- Born: 18 October 1965 (age 60)
- Allegiance: Bangladesh
- Branch: Bangladesh Army
- Service years: 1986–2021
- Rank: Major General
- Service number: BA - 3135
- Unit: Armoured Corps
- Commands: Senior Directing Staff (Army-1) of National Defence College; GOC of 7th Infantry Division; GOC of 33rd Infantry Division; Commander of 93rd Armoured Brigade; Commandant of Armoured Centre and School;
- Conflicts: UNIKOM UNOCI
- Awards: Oshamanno Sheba Padak(OSP)
- Other work: Senior Directing Staff (Adjunct-1) of National Defence College

= Muhammad Rashed Amin =

Bangladeshi former general (born 1965)

Muhammad Rashed Amin, OSP, rcds, ndc, psc is a retired major general of the Bangladesh Army. He is serving as senior directing staff (adjunct-1) at the National Defense College. He served as the general officer commanding the 7th Infantry Division and 33rd Infantry Division.

== Career ==
Amin was commissioned on 25 December 1986 with the 15th BMA Long Course in the Armoured corps. His parent unit is the 4th Horse Regiment.

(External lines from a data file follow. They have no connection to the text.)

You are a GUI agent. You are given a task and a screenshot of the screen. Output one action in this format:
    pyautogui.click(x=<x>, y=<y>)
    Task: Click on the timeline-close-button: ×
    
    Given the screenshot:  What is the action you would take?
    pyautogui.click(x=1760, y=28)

During his career, he served as a general staff officer grade-2 in Army Headquarters, Armoured Directorate. He commanded the Bengal Cavalry, the senior most armoured regiment. As lieutenant colonel and colonel, he served as general staff officer grade-1 in both Division Headquarters and Directorate of Armour in AHQ, Directorate General of Forces Intelligence, and as commander of two detachments. As brigadier general, he commanded the 93 Armoured Brigade and served as commandant of the Armoured Corps Centre and School. As major general, he commanded the 7 and 33 Infantry Divisions; and served as college secretary and senior directing staff of the National Defence College. Before joining the National Defence College, he attended the Royal College of Defence Studies in the United Kingdom. He served twice in United Nations missions, once in Kuwait (UNIKOM - 1994) and as a staff officer in United Nations Operations in Cote d'Ivoire (UNOCI - 2008). He also served twice as an instructor (both in tactics and technical) in the Armoured Corps Centre and School.

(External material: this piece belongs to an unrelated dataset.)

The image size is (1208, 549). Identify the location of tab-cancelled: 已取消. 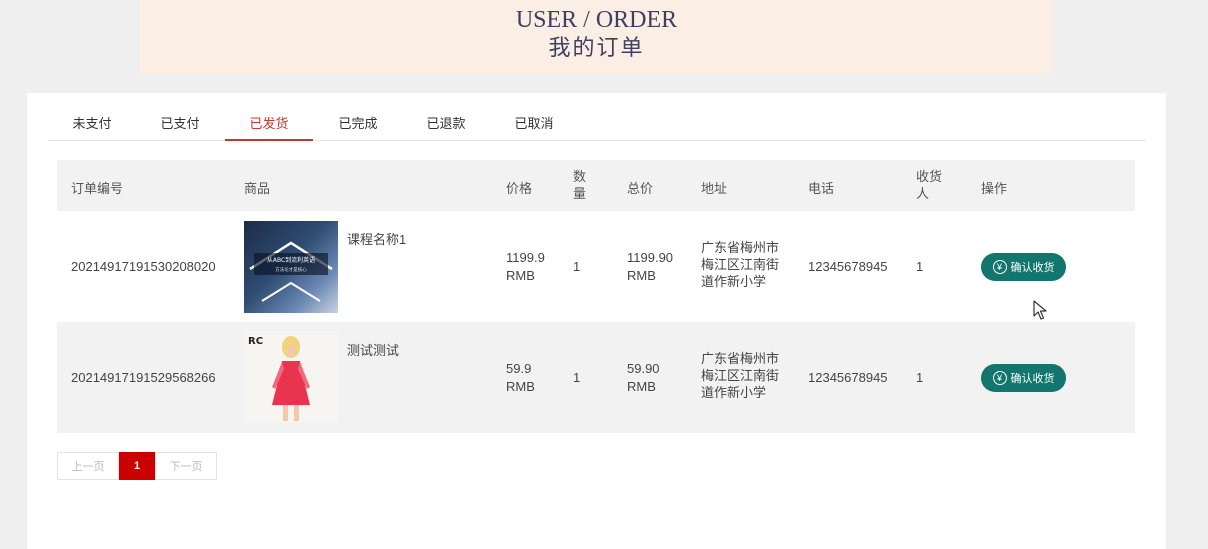
(534, 127).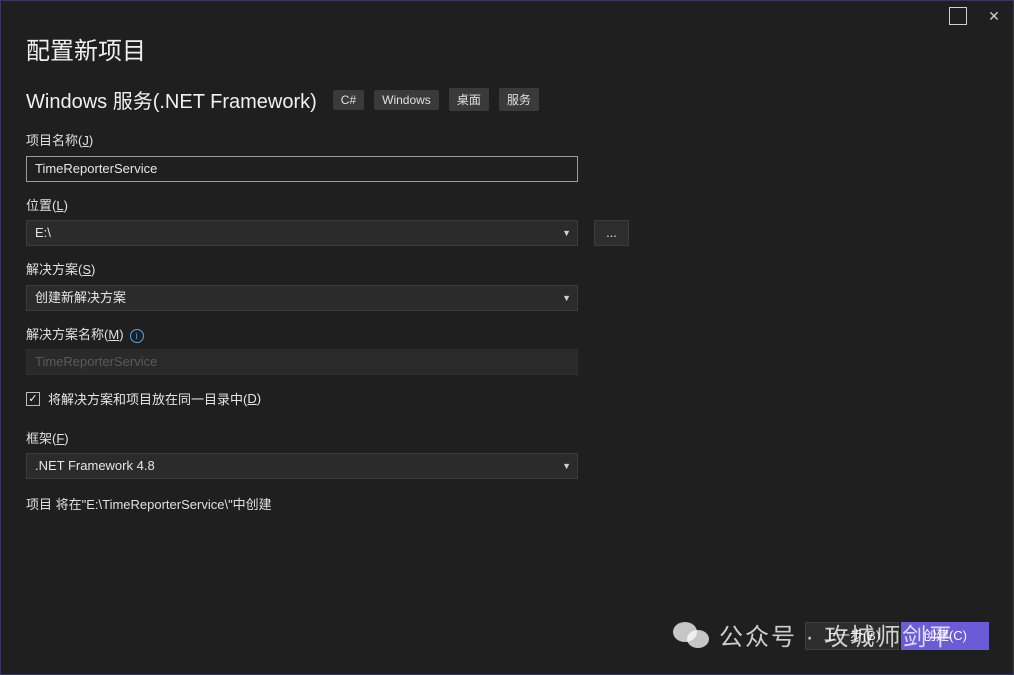 This screenshot has height=675, width=1014. I want to click on project-name-input: TimeReporterService, so click(302, 169).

Amin completed various training from both home and abroad. He attended the Mid-Career Course in the School of Armour Nowshera, Pakistan; the Management and Governance of Defence in a Democracy (UK Course) in Sri Lanka; and the International Director Intelligence Course in the United Kingdom. He is a graduate of three prestigious institutions from home and abroad, i.e., Defence Services Command and Staff College, National Defense College in Bangladesh, and Royal College of Defence Studies in the United Kingdom.